08 - I/O Schedulers and Tuning

Technical Overview

I/O scheduling is the kernel policy for determining the order and priority in which I/O requests are dispatched to block devices. For HDDs, scheduling is critical — reordering random I/Os to minimize seek distance can improve throughput 10x. For NVMe SSDs with hardware-level parallelism and ~100 µs latency, software scheduling overhead itself becomes a bottleneck, and passthrough (none) is often optimal.

Beyond scheduler selection, I/O performance depends on a range of kernel and hardware tuning parameters: writeback thresholds (controlling dirty page flush behavior), read-ahead (prefetching sequential data), queue depth, and I/O priority (allowing latency-sensitive processes to preempt background I/O).

Prerequisites

Linux block layer architecture (see 05-linux-block-layer.md)
blk-mq queue model
HDD mechanical operation and seek cost (see 02-hdd-internals.md)
NVMe queue model (see 04-nvme.md)

Core Content

I/O Scheduling Goals

The two competing goals:

Minimize latency: Dispatch I/Os as quickly as possible in arrival order. Critical for interactive workloads (databases, web servers).
Maximize throughput: Reorder and batch I/Os to maximize device utilization. Critical for bulk workloads (backups, analytics, HDFS).

These goals conflict. Reordering to improve throughput introduces latency for individual requests. The scheduler must balance throughput vs fairness vs deadline guarantees.

For HDDs: seek minimization (elevator) dominates — reordering reduces mean seek distance. For SSDs: the device handles parallelism internally; software reordering adds overhead without benefit.

Legacy Single-Queue Schedulers (Pre-blk-mq, Removed in Linux 5.0)

CFQ (Completely Fair Queuing): - Per-process I/O queues; each process gets a "time slice" of I/O bandwidth - Synchronous reads prioritized over asynchronous writes - Idle detection: waits briefly after a synchronous request for more requests from the same process (exploiting temporal locality) - Default scheduler for desktop Linux for ~10 years (2.6.18 to 5.0) - Poor fit for SSDs (idle waiting introduces unnecessary latency) and for databases using O_DIRECT (no benefit from per-process queues)

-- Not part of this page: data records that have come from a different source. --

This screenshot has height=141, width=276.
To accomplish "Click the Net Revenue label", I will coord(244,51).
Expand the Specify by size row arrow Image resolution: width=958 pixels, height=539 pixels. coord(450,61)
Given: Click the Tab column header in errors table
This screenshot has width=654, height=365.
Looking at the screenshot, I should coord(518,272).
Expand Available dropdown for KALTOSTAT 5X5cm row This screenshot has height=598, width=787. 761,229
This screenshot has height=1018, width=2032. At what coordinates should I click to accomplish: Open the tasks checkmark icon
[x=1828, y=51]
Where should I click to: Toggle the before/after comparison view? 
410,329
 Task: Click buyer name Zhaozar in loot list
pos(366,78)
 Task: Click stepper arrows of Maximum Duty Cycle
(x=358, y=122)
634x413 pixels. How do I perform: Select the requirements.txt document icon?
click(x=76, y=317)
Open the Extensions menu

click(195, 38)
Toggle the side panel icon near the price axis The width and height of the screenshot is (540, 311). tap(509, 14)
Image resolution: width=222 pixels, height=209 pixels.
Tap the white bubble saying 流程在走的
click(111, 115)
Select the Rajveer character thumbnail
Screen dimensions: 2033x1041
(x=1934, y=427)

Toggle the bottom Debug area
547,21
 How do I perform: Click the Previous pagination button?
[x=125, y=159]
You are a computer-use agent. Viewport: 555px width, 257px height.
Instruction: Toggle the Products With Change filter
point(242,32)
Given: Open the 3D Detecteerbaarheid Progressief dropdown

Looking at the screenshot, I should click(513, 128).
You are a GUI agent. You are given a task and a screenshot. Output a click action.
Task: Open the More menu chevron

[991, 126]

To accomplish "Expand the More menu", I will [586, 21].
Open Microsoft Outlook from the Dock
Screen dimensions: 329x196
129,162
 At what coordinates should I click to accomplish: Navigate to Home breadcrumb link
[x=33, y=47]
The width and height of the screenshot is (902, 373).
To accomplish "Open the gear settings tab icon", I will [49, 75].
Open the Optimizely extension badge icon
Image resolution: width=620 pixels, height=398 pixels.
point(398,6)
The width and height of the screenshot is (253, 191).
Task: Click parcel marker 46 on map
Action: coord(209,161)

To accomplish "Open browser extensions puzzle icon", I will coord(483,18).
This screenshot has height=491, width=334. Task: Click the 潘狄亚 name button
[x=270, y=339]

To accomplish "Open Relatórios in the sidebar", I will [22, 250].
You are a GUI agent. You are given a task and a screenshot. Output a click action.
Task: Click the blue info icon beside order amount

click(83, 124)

Deadline: - Maintains two sorted queues (read, write) ordered by LBA (for elevator ordering) - Additionally maintains two FIFO queues ordered by deadline (arrival time + timeout) - Dispatches from sorted queue unless a deadline is expiring - Read timeout default: 500 ms; Write timeout default: 5 seconds - Prevents starvation while still reducing seek distance - Preferred for database storage on HDDs

NOOP: - Simple FIFO with basic request merging - No reordering - Used for SSD and RAM disk (where seek order is irrelevant)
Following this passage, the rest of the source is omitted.